TTJV is the surgical airway of choice for children younger than 10-12 years old, however it can be used for adults as well. In either case it is a temporary measure to buy time until a better airway can be placed. It is helpful to have a patent upper airway to allow for exhalation as obstruction may cause air stacking and result in barotrauma. A nasopharyngeal or oropharyngeal airway may assist in allowing for exhalation. 

The procedure begins with identifying landmarks and immobilizing the larynx. The syringe attached to the transtracheal catheter can be partially filled with fluid to watch for bubbles- lidocaine may be a good choice as it can be sprayed in the airway once placement is confirmed to numb the structures and suppress coughing. After advancing the catheter, placement should be confirmed again and jet ventilation performed. The catheter should be held in place by hand until a better airway is placed. 

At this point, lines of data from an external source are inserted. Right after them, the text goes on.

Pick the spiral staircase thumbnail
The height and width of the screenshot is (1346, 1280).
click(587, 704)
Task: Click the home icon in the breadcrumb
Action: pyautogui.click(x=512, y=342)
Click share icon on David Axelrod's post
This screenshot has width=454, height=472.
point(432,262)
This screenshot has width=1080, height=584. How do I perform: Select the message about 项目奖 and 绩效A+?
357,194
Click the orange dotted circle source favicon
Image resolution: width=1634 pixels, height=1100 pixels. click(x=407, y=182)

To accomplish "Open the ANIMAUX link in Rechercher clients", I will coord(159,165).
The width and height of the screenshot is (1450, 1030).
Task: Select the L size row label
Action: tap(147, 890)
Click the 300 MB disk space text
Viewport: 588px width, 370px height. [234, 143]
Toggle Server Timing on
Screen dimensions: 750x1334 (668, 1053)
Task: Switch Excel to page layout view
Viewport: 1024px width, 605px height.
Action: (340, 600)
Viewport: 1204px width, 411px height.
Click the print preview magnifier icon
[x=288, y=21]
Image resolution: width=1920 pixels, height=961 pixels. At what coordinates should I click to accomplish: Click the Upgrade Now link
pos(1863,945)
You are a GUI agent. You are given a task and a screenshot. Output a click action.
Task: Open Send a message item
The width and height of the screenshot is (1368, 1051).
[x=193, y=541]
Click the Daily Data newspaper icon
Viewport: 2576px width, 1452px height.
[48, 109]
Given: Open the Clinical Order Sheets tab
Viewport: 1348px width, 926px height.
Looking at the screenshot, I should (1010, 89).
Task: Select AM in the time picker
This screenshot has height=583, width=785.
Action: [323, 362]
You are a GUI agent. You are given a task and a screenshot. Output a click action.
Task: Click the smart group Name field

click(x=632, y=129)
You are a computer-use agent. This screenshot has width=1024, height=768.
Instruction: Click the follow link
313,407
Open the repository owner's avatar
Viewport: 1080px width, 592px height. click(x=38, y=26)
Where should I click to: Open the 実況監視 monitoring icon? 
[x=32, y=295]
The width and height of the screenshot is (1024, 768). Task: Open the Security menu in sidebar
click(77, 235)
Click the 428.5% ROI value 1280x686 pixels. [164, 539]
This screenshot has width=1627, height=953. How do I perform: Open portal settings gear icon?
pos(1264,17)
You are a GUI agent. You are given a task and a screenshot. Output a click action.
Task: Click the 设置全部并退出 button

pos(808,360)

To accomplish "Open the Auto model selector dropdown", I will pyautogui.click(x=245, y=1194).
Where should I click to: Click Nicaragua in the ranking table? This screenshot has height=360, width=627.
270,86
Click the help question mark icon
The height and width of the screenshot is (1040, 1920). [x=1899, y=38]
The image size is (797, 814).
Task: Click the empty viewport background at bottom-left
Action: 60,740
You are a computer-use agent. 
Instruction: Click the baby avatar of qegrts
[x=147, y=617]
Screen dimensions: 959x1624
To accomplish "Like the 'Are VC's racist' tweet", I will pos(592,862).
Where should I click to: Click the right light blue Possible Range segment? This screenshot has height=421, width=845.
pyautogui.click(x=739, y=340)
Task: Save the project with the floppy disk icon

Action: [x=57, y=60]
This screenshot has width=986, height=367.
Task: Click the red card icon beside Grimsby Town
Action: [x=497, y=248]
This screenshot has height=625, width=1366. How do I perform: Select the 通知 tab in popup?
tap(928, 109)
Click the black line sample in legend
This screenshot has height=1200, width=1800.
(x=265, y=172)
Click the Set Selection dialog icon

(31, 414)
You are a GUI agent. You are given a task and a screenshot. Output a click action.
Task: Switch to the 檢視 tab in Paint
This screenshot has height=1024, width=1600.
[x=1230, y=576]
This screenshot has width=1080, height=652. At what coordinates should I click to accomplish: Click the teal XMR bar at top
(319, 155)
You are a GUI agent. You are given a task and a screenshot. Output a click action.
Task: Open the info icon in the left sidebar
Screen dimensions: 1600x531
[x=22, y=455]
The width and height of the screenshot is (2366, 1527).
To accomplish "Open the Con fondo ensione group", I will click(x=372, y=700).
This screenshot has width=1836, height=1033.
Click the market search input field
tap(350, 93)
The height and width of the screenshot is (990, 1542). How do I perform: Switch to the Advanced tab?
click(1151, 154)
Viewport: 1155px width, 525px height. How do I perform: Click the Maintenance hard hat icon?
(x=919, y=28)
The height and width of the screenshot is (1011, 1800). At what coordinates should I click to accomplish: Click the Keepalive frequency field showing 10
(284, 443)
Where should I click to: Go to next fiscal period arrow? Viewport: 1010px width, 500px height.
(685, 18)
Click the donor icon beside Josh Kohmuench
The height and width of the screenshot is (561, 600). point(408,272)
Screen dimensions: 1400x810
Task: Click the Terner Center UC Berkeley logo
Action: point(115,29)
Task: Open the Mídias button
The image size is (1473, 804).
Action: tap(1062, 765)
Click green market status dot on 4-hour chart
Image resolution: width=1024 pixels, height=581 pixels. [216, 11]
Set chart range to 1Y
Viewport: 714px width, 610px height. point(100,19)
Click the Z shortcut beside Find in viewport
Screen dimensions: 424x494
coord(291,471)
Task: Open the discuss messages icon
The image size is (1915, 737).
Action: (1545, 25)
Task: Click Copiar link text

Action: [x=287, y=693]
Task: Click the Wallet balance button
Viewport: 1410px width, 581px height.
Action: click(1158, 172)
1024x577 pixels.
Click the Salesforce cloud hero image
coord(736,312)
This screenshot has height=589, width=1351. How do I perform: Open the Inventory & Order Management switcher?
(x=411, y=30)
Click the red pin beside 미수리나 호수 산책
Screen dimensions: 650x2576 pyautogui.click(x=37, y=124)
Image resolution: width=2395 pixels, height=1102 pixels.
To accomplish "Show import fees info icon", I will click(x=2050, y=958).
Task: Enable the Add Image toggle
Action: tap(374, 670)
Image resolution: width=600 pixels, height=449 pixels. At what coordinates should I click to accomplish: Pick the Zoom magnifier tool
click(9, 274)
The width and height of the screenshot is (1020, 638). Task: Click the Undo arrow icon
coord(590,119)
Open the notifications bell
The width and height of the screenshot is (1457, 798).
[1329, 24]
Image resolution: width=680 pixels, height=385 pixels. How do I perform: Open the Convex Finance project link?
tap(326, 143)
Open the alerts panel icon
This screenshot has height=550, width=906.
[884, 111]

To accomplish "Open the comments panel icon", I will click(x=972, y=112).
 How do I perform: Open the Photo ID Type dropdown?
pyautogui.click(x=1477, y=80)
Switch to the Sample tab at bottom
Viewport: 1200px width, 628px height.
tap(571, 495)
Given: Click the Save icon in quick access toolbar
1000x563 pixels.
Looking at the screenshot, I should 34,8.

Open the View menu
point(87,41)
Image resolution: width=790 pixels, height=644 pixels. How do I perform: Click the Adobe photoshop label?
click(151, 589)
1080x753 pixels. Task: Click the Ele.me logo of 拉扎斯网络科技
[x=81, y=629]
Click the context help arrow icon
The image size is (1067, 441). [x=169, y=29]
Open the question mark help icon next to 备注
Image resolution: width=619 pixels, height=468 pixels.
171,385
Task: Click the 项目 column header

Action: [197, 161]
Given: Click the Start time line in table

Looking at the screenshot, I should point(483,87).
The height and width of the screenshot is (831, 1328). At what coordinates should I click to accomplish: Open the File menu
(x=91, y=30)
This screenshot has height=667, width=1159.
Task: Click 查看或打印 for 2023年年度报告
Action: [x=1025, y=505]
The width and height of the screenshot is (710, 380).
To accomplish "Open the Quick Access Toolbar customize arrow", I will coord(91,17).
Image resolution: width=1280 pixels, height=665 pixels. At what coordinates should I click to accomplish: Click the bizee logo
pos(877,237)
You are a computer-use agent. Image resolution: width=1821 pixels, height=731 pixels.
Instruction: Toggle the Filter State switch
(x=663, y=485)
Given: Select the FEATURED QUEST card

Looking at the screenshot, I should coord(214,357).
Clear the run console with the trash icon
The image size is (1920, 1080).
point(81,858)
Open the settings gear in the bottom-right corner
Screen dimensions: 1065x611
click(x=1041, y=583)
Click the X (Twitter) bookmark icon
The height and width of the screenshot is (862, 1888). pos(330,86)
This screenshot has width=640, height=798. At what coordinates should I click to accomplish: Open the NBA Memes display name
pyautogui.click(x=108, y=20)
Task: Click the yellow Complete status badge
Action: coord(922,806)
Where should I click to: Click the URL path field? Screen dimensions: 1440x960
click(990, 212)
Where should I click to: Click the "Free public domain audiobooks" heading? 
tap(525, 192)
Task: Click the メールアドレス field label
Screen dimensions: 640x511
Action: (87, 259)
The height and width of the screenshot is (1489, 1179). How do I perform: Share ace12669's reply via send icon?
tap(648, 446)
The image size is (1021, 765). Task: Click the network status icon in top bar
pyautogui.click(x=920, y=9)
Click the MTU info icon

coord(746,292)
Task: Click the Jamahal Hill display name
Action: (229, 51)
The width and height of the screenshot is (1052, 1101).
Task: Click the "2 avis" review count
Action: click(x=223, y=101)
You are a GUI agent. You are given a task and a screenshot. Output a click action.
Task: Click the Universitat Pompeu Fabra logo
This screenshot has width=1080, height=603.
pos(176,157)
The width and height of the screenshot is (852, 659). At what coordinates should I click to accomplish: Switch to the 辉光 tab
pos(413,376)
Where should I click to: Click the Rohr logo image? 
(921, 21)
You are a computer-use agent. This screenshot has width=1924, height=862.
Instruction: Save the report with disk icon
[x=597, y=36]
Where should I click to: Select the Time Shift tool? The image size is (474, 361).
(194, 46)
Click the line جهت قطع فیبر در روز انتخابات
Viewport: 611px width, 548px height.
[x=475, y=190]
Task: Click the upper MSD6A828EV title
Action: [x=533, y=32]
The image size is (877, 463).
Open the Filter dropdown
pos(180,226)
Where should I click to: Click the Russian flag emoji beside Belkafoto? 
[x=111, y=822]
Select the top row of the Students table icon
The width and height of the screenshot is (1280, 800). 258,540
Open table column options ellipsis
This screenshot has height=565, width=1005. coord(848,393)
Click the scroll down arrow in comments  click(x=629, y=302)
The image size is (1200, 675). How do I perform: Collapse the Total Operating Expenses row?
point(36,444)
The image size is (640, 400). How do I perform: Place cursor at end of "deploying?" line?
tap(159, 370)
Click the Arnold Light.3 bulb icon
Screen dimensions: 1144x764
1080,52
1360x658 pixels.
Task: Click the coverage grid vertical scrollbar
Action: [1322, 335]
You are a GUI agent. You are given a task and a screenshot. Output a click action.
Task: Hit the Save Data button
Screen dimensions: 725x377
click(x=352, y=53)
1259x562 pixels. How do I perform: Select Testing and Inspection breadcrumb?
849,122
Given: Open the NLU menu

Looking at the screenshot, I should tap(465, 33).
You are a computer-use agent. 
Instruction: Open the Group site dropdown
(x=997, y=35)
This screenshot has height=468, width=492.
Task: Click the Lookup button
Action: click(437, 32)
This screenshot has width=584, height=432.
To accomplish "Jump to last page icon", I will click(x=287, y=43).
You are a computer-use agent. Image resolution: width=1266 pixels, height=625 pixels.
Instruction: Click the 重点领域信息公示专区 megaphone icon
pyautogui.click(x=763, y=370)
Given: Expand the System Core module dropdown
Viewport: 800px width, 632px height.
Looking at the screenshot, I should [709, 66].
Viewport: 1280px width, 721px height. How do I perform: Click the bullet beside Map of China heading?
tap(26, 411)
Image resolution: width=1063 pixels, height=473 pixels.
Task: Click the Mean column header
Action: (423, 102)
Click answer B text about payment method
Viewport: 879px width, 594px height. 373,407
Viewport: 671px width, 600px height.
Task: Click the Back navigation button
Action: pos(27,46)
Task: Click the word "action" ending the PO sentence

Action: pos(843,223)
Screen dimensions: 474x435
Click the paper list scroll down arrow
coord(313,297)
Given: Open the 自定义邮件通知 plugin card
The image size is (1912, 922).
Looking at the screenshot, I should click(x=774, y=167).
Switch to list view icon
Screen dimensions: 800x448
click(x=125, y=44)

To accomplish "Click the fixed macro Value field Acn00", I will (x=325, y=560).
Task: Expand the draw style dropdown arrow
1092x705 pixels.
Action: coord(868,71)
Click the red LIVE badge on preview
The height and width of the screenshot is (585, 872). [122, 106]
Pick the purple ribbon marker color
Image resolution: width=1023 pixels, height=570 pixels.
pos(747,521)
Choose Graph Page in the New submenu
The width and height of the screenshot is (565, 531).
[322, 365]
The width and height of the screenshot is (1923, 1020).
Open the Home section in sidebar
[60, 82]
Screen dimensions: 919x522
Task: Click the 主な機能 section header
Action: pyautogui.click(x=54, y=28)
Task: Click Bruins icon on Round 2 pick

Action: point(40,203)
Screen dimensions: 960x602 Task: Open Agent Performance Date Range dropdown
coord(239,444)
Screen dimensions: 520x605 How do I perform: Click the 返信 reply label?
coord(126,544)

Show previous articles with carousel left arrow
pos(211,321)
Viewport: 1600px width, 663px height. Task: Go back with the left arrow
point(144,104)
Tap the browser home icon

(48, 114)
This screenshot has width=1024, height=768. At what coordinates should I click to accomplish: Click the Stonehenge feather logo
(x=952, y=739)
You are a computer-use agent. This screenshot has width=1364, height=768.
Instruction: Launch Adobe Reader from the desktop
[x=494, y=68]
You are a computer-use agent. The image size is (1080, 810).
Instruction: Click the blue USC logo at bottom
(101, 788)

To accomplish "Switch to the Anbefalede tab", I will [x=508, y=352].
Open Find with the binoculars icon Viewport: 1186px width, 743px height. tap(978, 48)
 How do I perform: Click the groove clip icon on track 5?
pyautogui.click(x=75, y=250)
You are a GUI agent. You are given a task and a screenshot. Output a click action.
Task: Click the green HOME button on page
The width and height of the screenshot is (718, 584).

Gas flow through a 14 gauge needle at 50 psi is 1,600 mL/second and elastic recoil accounts for exhalation. So for the average adult, an I:E ratio of 1:3 is recommended, or 1 second ventilation, 3 seconds exhalation. Pressure should be titrated down to the lowest pressure needed to deliver tidal volume (usually around 30 psi). Pressures for small adults and children should be less than 20-30 psi and for patients less than 5 years old, a bag should be connected (using an ETT adapter from a 3.0 ID ETT) to deliver ventilations at a lower pressure. 

In this temporizing measure, PaCO2 will increase by 2-4 mmHg/minute.

Complications include subcutaneous emphysema, barotrauma, catheter kinking, obstruction from blood or mucus, and esophageal puncture.